Martin dejó de pensar en el otro enseguida. La forma en que Salima había contestado le lanzó a sensaciones que eliminaban lo de alrededor, el mar, el espigón, el sitio equivocado, incluso Temsamani, lo más cercano. Tuvo la impresión de que Salima les había dejado solos, solos para siempre, para hacer lo que quisieran y en ninguna parte del mundo. Que Salima había decidido, por culpa de Temsamani, que se quedarían allí para el resto del tiempo y que, a partir de entonces, no habría lugar, sólo ellos, sólo lo que tenían entre los dos. No voy a subir, nunca subiré, ésa no es la ciudad, no quiero que nadie me lleve allí. La impresión de un muro que se ha vuelto transparente y todo lo que se había imaginado en el encierro está detrás, para verlo, para tocarlo, incluso para establecerse, mientras el obstáculo se va convirtiendo en una fantasía inoperante o en un sueño que nunca se repite. Salima y Martin solos, una soledad y una eternidad, elevados sobre un mundo que no enseña más ruina que el vacío que lo ha borrado.
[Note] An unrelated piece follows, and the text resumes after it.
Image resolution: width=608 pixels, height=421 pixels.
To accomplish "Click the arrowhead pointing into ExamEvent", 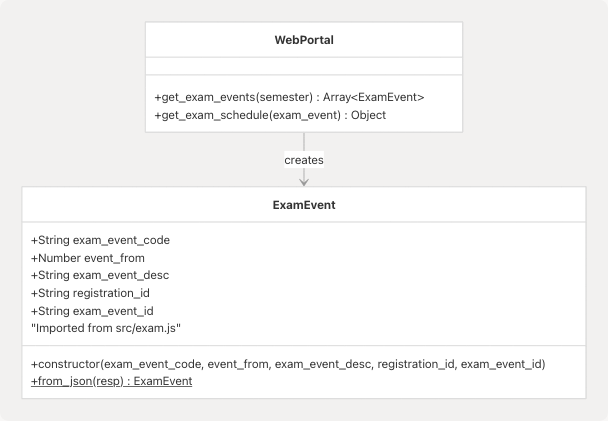I will click(304, 181).
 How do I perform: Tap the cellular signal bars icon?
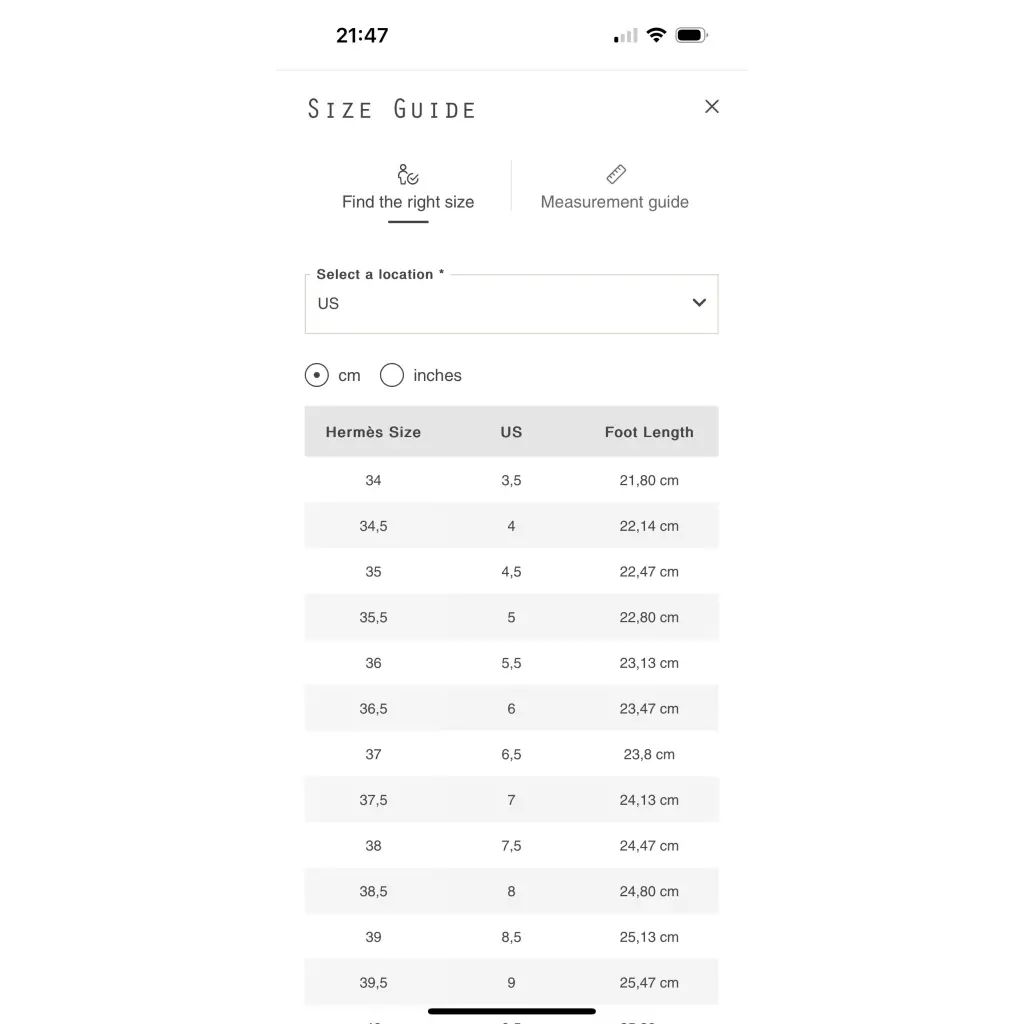coord(626,37)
Entonces despegó un brazo del esqueleto recogido y apoyó una mano en la rodilla de Salima. La mano fue descendiendo hasta la curva del empeine con una parsimonia consciente, registrando cada estímulo de la caricia y apropiándoselo mientras esperaba respuestas de piel a piel, alguna modificación en el contacto, en la estrechez, en la arquitectura del cobijo. Salima no devolvió nada. Su postura inalterada -también cierto endurecimiento que contestaba al gesto tierno y comprometido de Martin- parecía comunicada aún con la forma en que había rechazado a Temsamani, extendiendo la tensión de las palabras por la red nerviosa sometida de pronto a la caricia.

– Me gustaría tocarte entera -dijo con la incertidumbre de una mano que había llegado enseguida al final del trayecto y que se había quedado depositada a la espera de algo, sin destino ni energías nuevas.

Salima no dijo nada. Él acabó retirando la mano para guardarla en un sitio de su propio nudo.

– ¿Sabes qué le pasó a Abdellah? -preguntó como si por su propia cuenta hubiera decidido saltar a lo anterior.